Problem description. The full set of records must be set down verbatim.

Records shown.
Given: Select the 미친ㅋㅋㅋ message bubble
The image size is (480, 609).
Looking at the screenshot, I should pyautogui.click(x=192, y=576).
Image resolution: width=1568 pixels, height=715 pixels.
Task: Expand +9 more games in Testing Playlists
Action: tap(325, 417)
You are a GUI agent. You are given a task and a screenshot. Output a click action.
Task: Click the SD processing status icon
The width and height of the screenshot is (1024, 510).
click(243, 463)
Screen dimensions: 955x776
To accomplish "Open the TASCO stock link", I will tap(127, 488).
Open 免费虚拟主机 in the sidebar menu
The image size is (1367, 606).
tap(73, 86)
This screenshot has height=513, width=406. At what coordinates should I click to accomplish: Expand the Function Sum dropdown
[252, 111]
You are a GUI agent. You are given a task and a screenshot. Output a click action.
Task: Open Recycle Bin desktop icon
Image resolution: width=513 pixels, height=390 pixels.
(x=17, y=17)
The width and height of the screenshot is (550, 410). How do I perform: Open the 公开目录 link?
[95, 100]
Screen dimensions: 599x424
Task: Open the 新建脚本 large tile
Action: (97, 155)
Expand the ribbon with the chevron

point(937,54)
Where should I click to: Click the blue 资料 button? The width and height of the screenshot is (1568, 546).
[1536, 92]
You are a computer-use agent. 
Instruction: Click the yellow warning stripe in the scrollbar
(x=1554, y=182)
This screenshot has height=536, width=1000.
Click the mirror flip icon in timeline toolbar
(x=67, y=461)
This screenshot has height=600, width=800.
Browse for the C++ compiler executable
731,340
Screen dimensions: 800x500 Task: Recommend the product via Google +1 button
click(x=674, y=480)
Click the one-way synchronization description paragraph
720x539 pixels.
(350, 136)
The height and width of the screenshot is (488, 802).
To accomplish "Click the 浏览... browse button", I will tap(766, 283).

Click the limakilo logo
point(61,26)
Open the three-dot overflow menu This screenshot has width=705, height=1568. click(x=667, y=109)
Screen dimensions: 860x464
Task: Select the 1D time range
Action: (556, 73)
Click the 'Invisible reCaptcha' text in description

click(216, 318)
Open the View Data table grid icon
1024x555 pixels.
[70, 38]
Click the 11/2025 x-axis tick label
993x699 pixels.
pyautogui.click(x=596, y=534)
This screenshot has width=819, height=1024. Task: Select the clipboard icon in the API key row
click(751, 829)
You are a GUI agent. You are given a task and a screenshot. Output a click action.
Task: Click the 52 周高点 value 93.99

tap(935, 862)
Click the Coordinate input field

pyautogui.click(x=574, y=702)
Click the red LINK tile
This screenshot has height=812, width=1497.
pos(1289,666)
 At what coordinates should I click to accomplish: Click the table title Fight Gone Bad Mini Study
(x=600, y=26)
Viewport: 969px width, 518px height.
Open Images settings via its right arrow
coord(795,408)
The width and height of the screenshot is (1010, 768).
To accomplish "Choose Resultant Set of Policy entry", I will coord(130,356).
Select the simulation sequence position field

Task output.
Given: Select the 미친ㅋㅋㅋ message bubble
The image size is (480, 609).
Looking at the screenshot, I should pyautogui.click(x=192, y=576).
Image resolution: width=1568 pixels, height=715 pixels.
Task: Expand +9 more games in Testing Playlists
Action: tap(325, 417)
You are a GUI agent. You are given a task and a screenshot. Output a click action.
Task: Click the SD processing status icon
The width and height of the screenshot is (1024, 510).
click(243, 463)
Screen dimensions: 955x776
To accomplish "Open the TASCO stock link", I will tap(127, 488).
Open 免费虚拟主机 in the sidebar menu
The image size is (1367, 606).
tap(73, 86)
This screenshot has height=513, width=406. At what coordinates should I click to accomplish: Expand the Function Sum dropdown
[252, 111]
You are a GUI agent. You are given a task and a screenshot. Output a click action.
Task: Open Recycle Bin desktop icon
Image resolution: width=513 pixels, height=390 pixels.
(x=17, y=17)
The width and height of the screenshot is (550, 410). How do I perform: Open the 公开目录 link?
[95, 100]
Screen dimensions: 599x424
Task: Open the 新建脚本 large tile
Action: (97, 155)
Expand the ribbon with the chevron

point(937,54)
Where should I click to: Click the blue 资料 button? The width and height of the screenshot is (1568, 546).
[1536, 92]
You are a computer-use agent. 
Instruction: Click the yellow warning stripe in the scrollbar
(x=1554, y=182)
This screenshot has height=536, width=1000.
Click the mirror flip icon in timeline toolbar
(x=67, y=461)
This screenshot has height=600, width=800.
Browse for the C++ compiler executable
731,340
Screen dimensions: 800x500 Task: Recommend the product via Google +1 button
click(x=674, y=480)
Click the one-way synchronization description paragraph
720x539 pixels.
(350, 136)
The height and width of the screenshot is (488, 802).
To accomplish "Click the 浏览... browse button", I will tap(766, 283).

Click the limakilo logo
point(61,26)
Open the three-dot overflow menu This screenshot has width=705, height=1568. click(x=667, y=109)
Screen dimensions: 860x464
Task: Select the 1D time range
Action: (556, 73)
Click the 'Invisible reCaptcha' text in description

click(216, 318)
Open the View Data table grid icon
1024x555 pixels.
[70, 38]
Click the 11/2025 x-axis tick label
993x699 pixels.
pyautogui.click(x=596, y=534)
This screenshot has width=819, height=1024. Task: Select the clipboard icon in the API key row
click(751, 829)
You are a GUI agent. You are given a task and a screenshot. Output a click action.
Task: Click the 52 周高点 value 93.99

tap(935, 862)
Click the Coordinate input field

pyautogui.click(x=574, y=702)
Click the red LINK tile
This screenshot has height=812, width=1497.
pos(1289,666)
 At what coordinates should I click to accomplish: Click the table title Fight Gone Bad Mini Study
(x=600, y=26)
Viewport: 969px width, 518px height.
Open Images settings via its right arrow
coord(795,408)
The width and height of the screenshot is (1010, 768).
To accomplish "Choose Resultant Set of Policy entry", I will coord(130,356).
Select the simulation sequence position field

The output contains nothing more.